Copy the following lines word for word, leaving out the pictures.
— begin —
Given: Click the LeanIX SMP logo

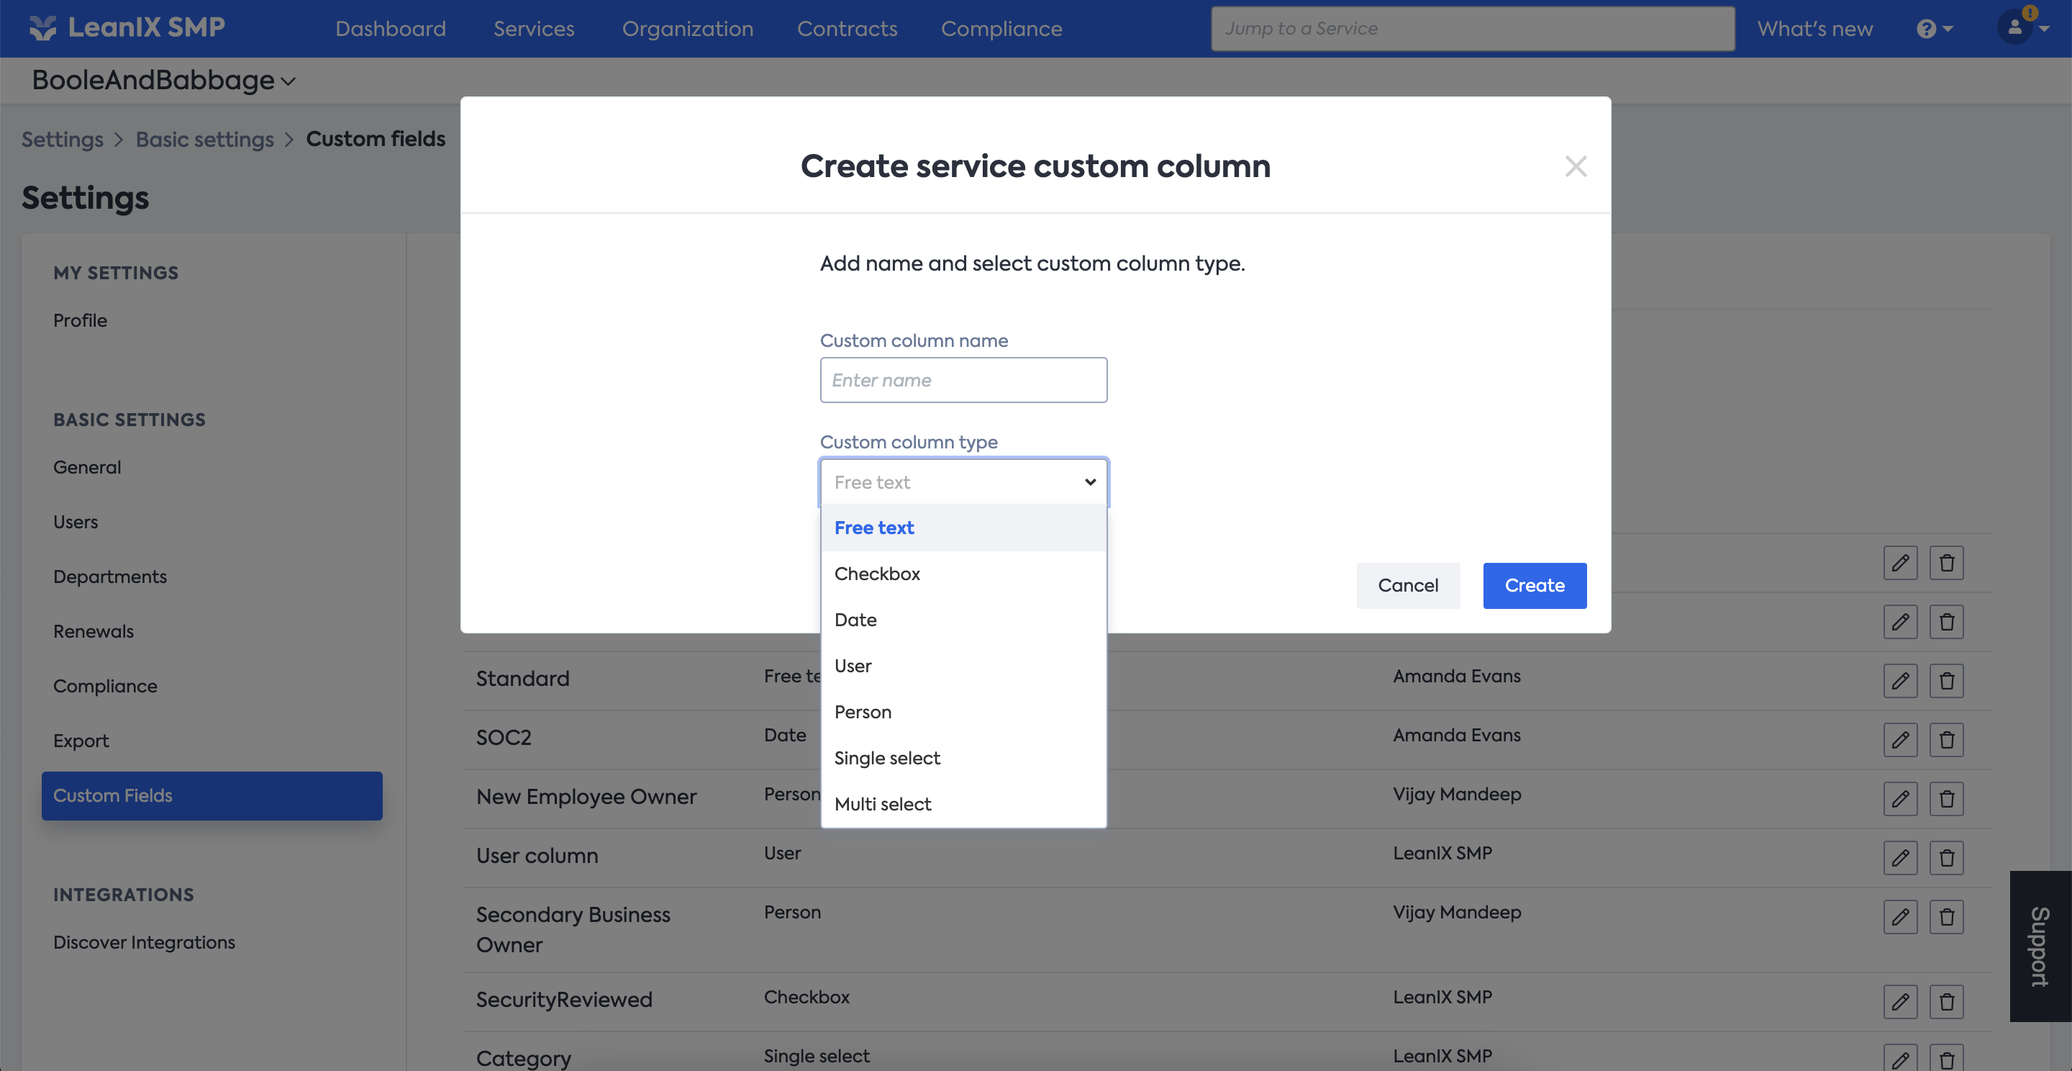Looking at the screenshot, I should click(x=129, y=28).
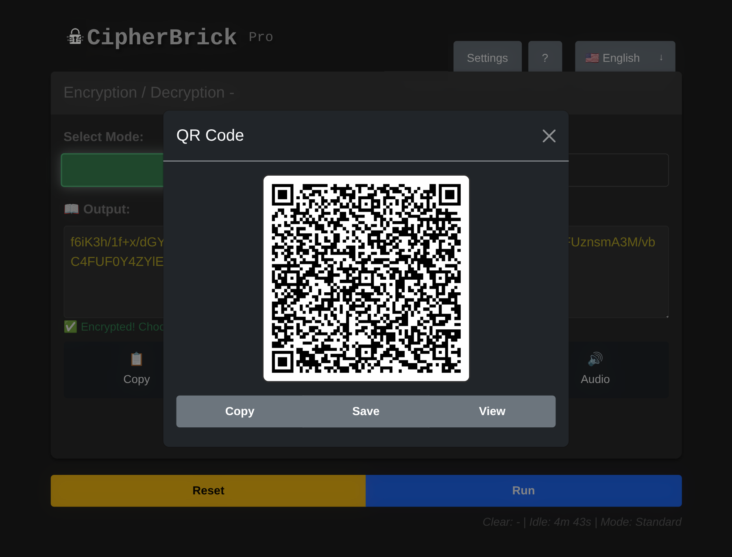The height and width of the screenshot is (557, 732).
Task: Open the Select Mode dropdown
Action: 114,170
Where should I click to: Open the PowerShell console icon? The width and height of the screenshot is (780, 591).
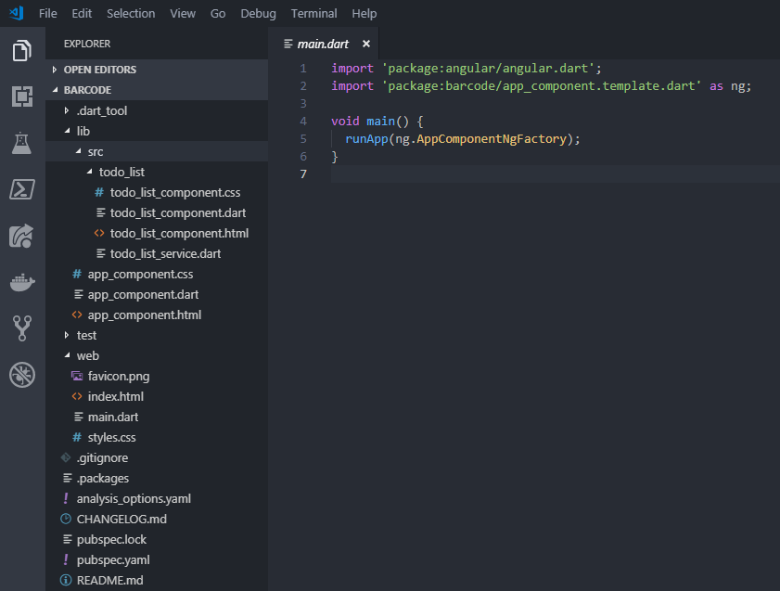(x=22, y=189)
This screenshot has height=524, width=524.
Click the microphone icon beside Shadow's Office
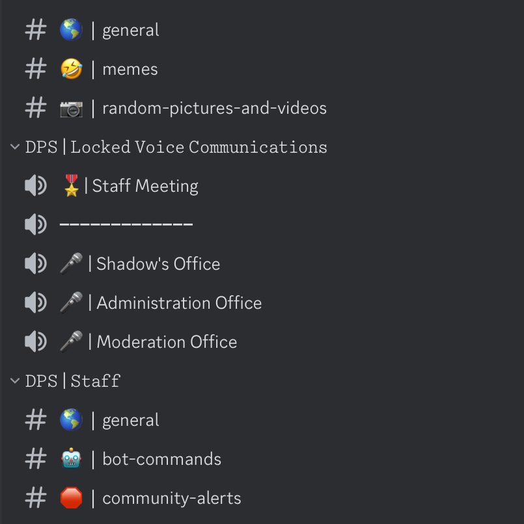pos(71,264)
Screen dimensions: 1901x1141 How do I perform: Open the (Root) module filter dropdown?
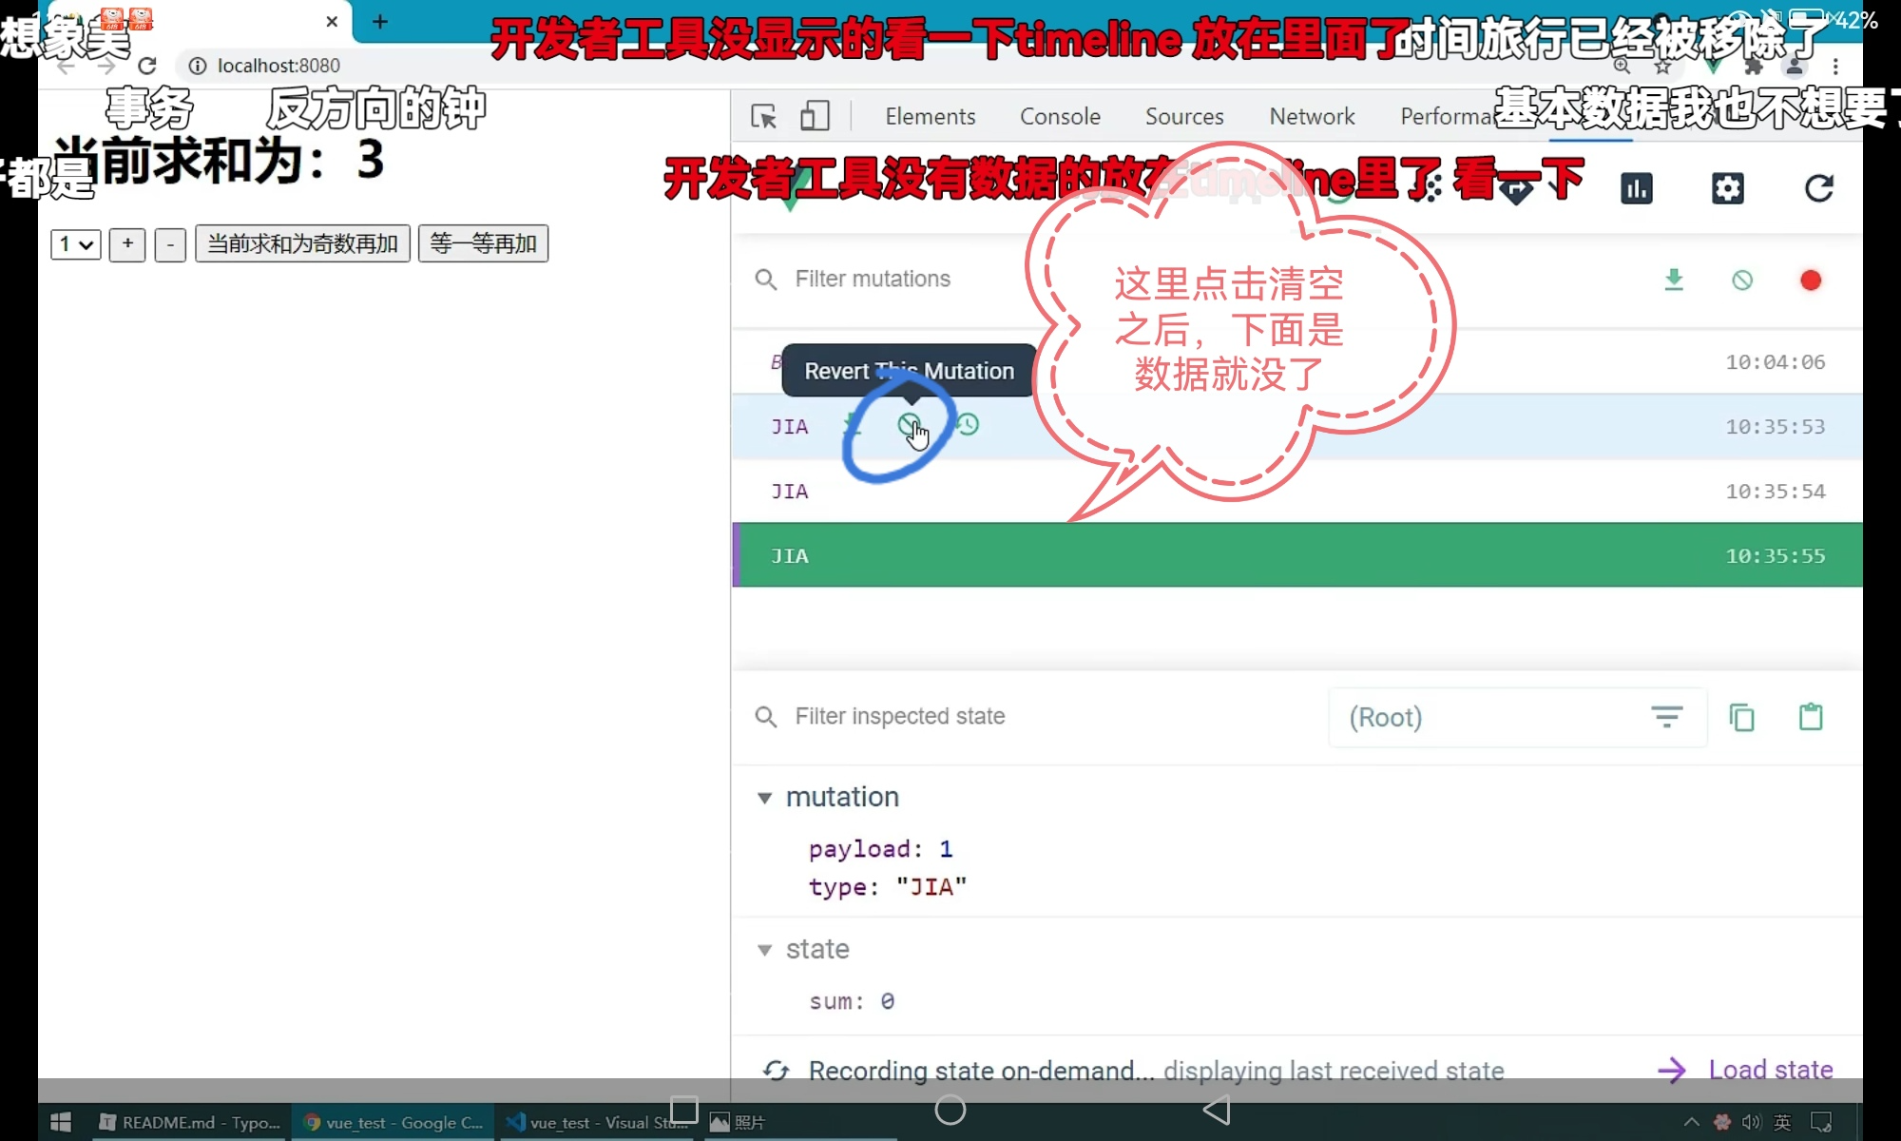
— end —
SOLUTION TO THIS EXERCISE:
Given: Click the LeanIX SMP logo

Looking at the screenshot, I should click(x=129, y=28).
The height and width of the screenshot is (557, 732).
Task: Open the Select Mode dropdown
Action: 114,170
Where should I click to: Open the PowerShell console icon? The width and height of the screenshot is (780, 591).
(x=22, y=189)
This screenshot has height=524, width=524.
Click the microphone icon beside Shadow's Office
pos(71,264)
Screen dimensions: 1901x1141 How do I perform: Open the (Root) module filter dropdown?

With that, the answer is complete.